Non è mancato chi abbia detto – con eccesso di ottimismo, o di ingenuità (forse anche con malizia) – che la proposta in erba marca un cambio nel modo di pensare del generale. Ora, per la sorpresa di amici e sconosciuti, come successe con molti militari latinoamericani nel corso della storia (Perón, Velasco Alvarado, Torrijos, Arbenz, Chávez), starebbe prendendo distanza dal padrone imperiale. Ma niente autorizza a prendere sul serio quest’ipotesi.

Di che si tratta allora? Forse mancano elementi per chiudere l’analisi. Potrebbe essere che, con il suo impegno di abbassare gli indici di criminalità – discorso che lo ha portato a trionfare alle passate elezioni – abbia intravisto che la riduzione e/o eliminazione delle mafie legate al traffico di droghe illegali aiuterebbe ad abbassare la violenza, ma anche ancora: aiuterebbe ad abbassare la percezione mediatica che la cittadinanza può avere della stessa. In definitiva: sarebbe una lodabile azione di Governo.

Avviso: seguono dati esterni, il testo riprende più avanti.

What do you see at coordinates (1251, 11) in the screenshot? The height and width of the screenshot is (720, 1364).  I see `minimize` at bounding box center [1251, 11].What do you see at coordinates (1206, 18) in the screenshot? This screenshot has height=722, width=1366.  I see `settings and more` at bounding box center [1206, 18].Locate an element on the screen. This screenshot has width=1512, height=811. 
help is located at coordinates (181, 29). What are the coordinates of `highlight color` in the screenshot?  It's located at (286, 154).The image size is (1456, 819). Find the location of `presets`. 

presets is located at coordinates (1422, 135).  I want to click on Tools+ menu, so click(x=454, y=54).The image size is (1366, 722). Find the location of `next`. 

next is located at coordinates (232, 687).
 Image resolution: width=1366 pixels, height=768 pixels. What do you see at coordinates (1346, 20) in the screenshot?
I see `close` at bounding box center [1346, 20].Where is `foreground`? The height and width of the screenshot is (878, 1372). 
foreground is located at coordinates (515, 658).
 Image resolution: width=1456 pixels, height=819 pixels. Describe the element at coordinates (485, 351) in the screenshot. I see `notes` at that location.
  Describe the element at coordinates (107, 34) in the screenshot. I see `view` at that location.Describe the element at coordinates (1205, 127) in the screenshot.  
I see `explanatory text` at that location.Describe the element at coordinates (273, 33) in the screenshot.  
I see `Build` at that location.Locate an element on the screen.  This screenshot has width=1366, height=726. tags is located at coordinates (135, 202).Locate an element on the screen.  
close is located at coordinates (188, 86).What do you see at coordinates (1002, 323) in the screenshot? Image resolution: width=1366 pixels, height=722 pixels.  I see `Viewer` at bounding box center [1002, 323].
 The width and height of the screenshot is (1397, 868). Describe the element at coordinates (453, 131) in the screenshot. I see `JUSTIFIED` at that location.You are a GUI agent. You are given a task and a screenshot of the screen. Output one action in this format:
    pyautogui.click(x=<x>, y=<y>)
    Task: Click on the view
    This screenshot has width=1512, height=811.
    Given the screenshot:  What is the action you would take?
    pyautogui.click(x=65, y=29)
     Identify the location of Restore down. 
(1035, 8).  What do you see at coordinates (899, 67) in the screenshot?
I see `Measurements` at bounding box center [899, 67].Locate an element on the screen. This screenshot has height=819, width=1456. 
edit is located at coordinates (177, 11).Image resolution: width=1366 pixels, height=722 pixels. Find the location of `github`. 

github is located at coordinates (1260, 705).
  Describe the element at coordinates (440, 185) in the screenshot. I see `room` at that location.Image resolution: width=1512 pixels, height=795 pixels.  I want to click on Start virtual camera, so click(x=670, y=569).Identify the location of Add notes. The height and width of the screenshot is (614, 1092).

Ce ne sono altre sulla lista? L’attuale amministrazione governativa del Guatemala, che è un fedele alleato delle strategie statunitensi, che è parte dei trattai di libero commercio per la regione (il CAFTA) dei quali fondamentalmente beneficiano i capitali del nord, che ha aperto le sue porte ai grandi progetti estrattivi legati alle multinazionali, che non prende nessuna misura politica forte senza consultare “l’ambasciata” (ovviamente: la United States Embassy, vero detentore del potere tra i governanti del popolo), è più difficile (impossibile?) che si distanzi senza problemi da Washington.

È da tempo che si sta parlando da parte della stretegia imperiale della Casa Bianca di estendere il Plan Mérida di lotta contro il narcotraffico dal Messcio fino a tutto il Centroamerica, cosa che non significa altro che più militarizzazione, più “pugno di ferro” sul tema. Tutto ciò è andato nel dimenticatoio?

La proposta in gioco, per ultima cosa, in termini concreti non cessa di essere interessante e progressista, sebbene richiami l’attenzione chi e come la formula. In questi momenti non è mai chiara la mossa. Il tempo ci darà più elementi per capire di che si tratta. Ma come minimo è strano che un comandante kaibil dica le stesse cose delle Farc. Un equivoco? Forse.